**Written task**
In the recipe comments below, retype the part that opens with the words "I added 1 1/2" and closes with "birthday extra special.", keeping every word and mark the same.

**Passage**
This cake was so delicious and it was moist and fluffy.
I added 1 1/2 tsp of baking soda and I subbed chia seeds for the egg. I used 1 Tbsp chia seeds, 3Tbsp of water per egg. You could taste the texture a little bit but overall, this cake was wonderful. I am so glad I stumbled upon your recipe and website. Thank you so much. You don't know me, but you made my birthday extra special.
Thankful,
Jeanna
chrystal
Hi Jeanna,
I am so glad you love it. Thank you for sharing what you used for your egg substitute. I hope you have a perfect birthday filled with all the things you love.
All my best,
Chrystal
Heather
OMG this is absolutely Amazing ❤ I'm not dairy or gluten free but I could not taste the difference.
chrystal
So glad you loved it.
Best,
Chrystal
infinity
If we want to make it one layer can we just half the recipe?
chrystal
Yes, we do that often when we don't want an entire two layer cake 🙂 I would write out the recipe halved and double check it, to prevent a possible mistake in adding in too much of one ingredient.

Pointing records for screenshots and pages:
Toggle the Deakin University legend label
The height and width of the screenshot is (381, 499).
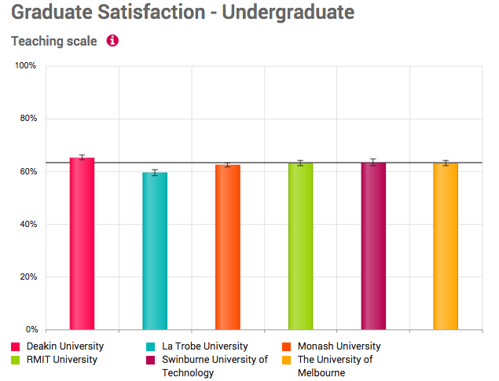(64, 346)
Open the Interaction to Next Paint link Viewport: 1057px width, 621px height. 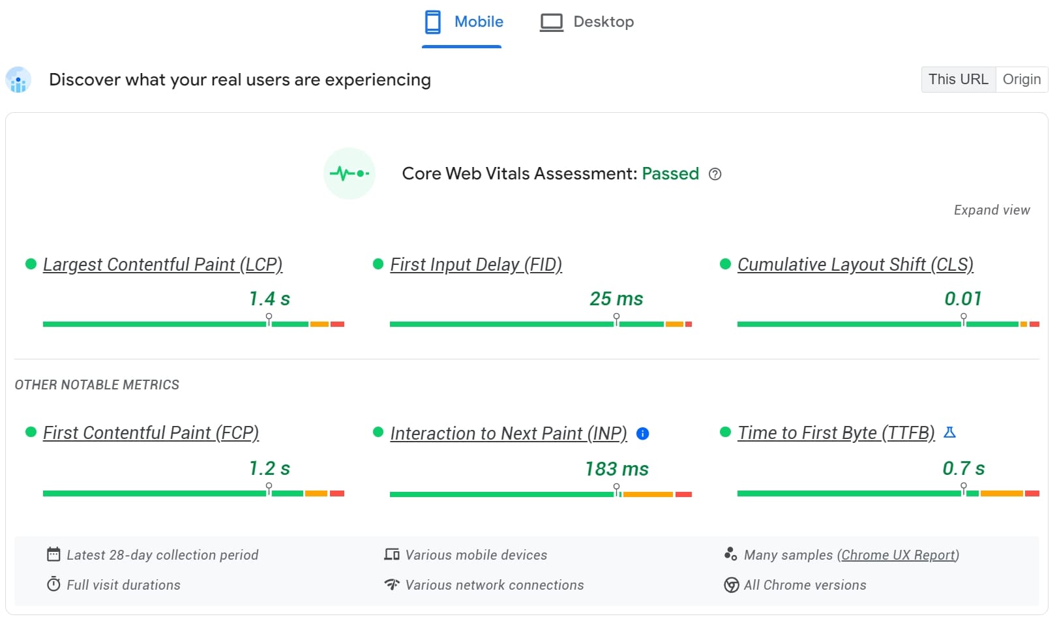509,433
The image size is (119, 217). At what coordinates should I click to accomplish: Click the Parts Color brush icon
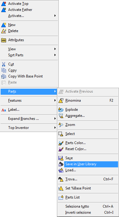coord(61,143)
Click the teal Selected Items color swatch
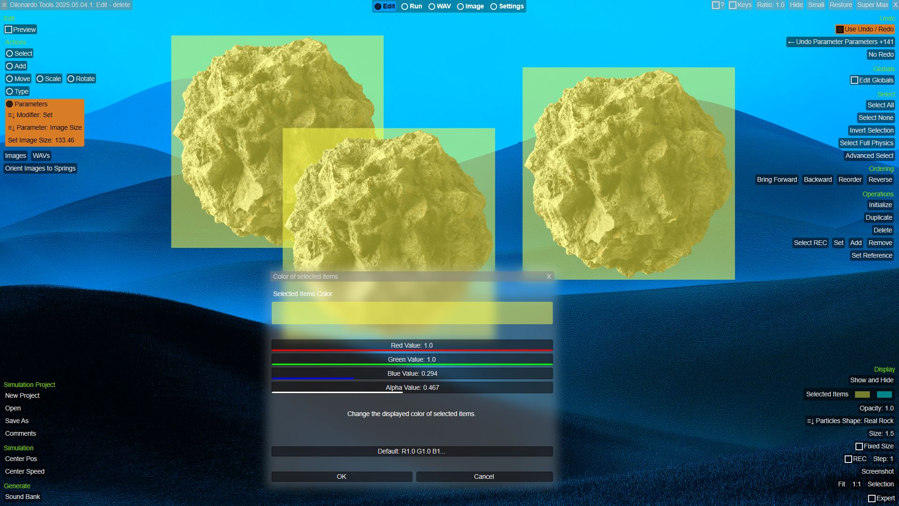Screen dimensions: 899x506 [884, 394]
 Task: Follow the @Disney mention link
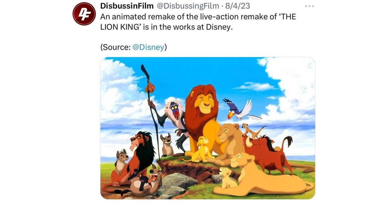tap(148, 47)
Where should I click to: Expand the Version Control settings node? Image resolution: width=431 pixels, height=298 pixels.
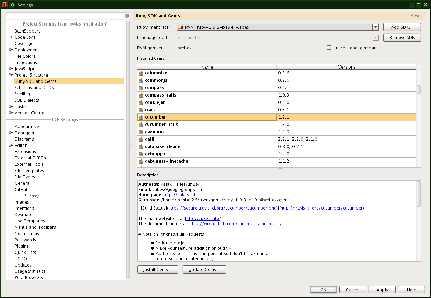[x=11, y=113]
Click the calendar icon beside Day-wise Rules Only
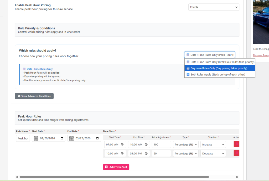Image resolution: width=269 pixels, height=181 pixels. [x=188, y=68]
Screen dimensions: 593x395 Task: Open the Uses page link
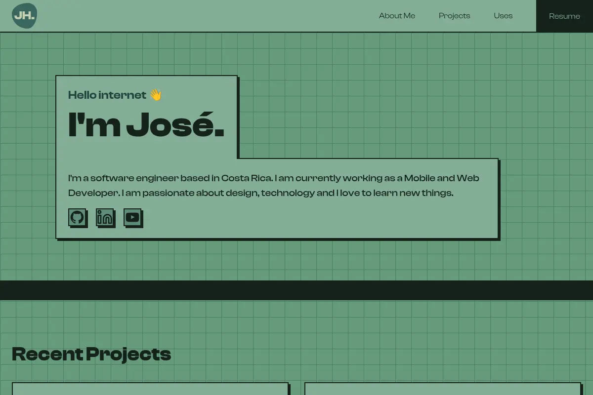503,16
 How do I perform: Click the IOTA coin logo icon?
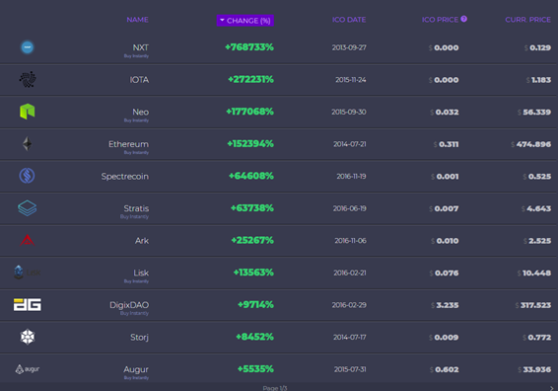tap(28, 79)
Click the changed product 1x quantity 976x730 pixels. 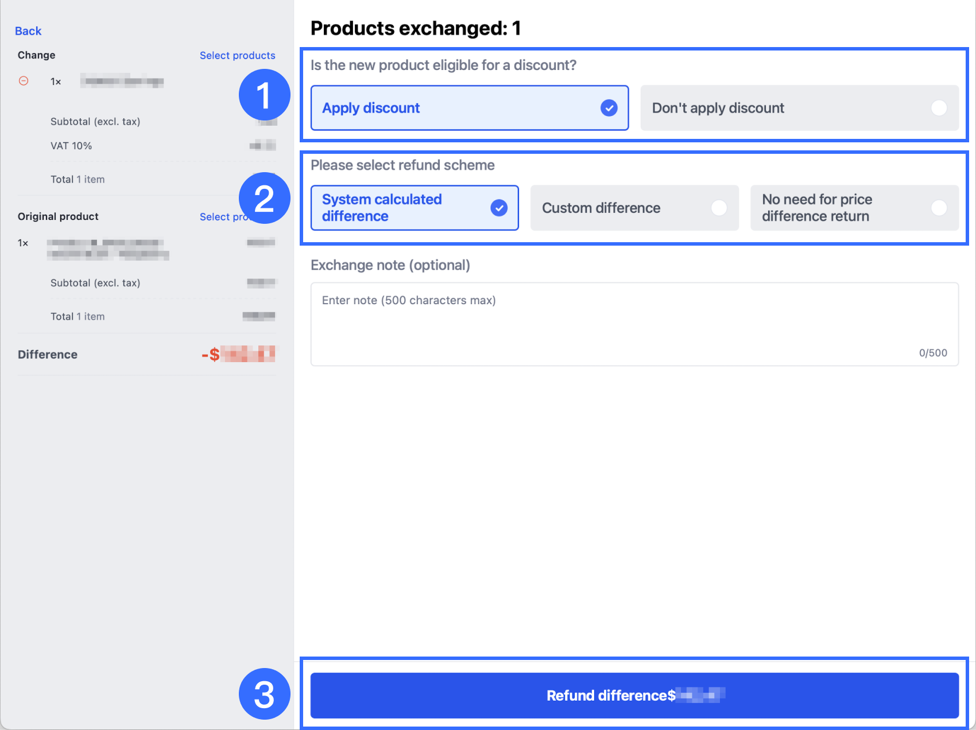pos(56,81)
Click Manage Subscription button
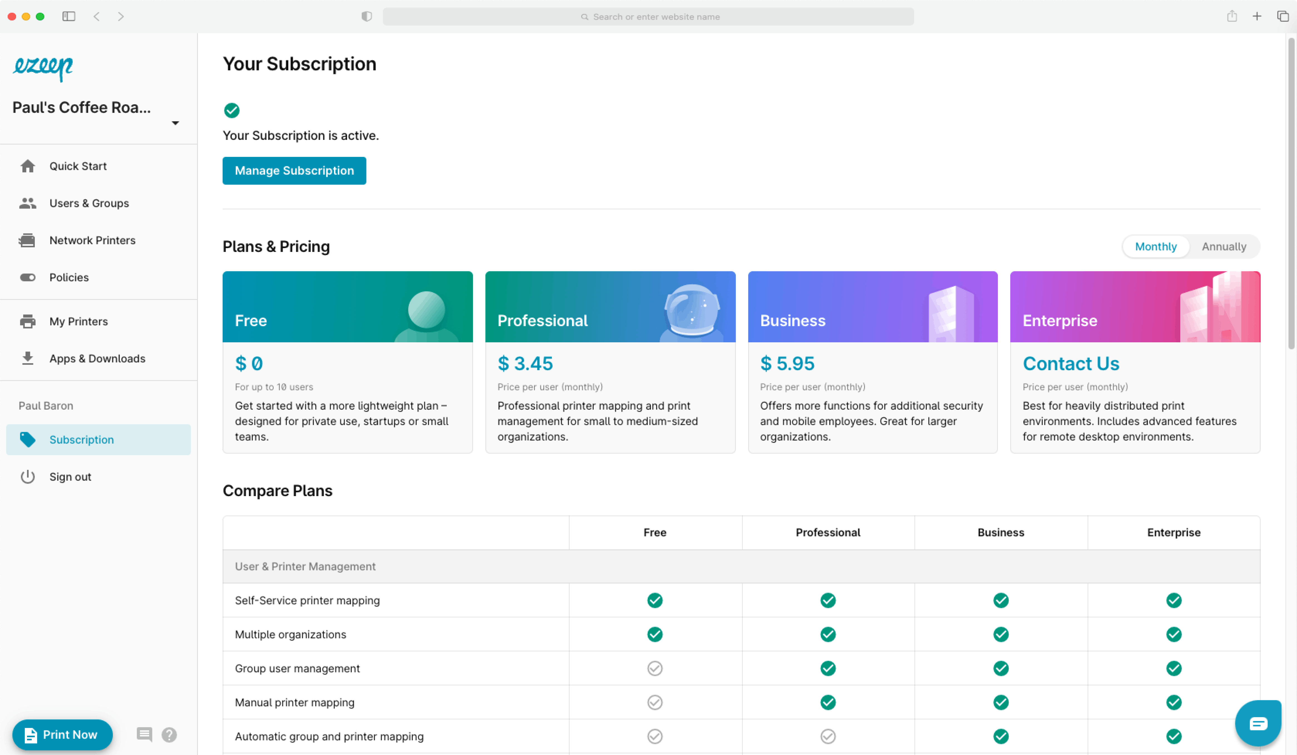 [x=294, y=171]
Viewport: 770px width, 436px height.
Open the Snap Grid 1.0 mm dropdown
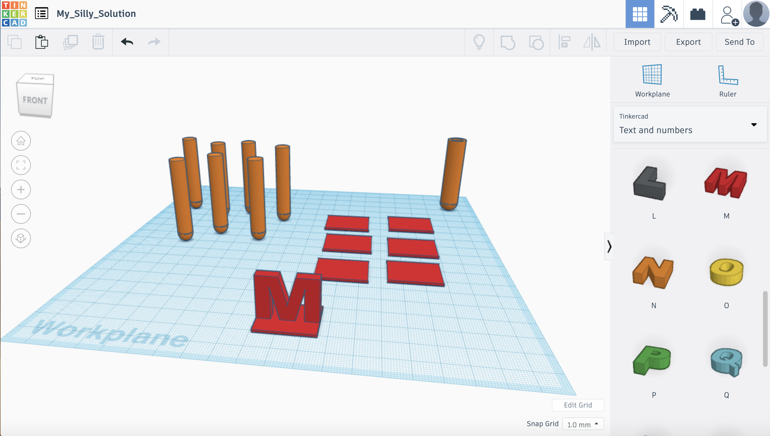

**Expected output**
I added 1 1/2 tsp of baking soda and I subbed chia seeds for the egg. I used 1 Tbsp chia seeds, 3Tbsp of water per egg. You could taste the texture a little bit but overall, this cake was wonderful. I am so glad I stumbled upon your recipe and website. Thank you so much. You don't know me, but you made my birthday extra special.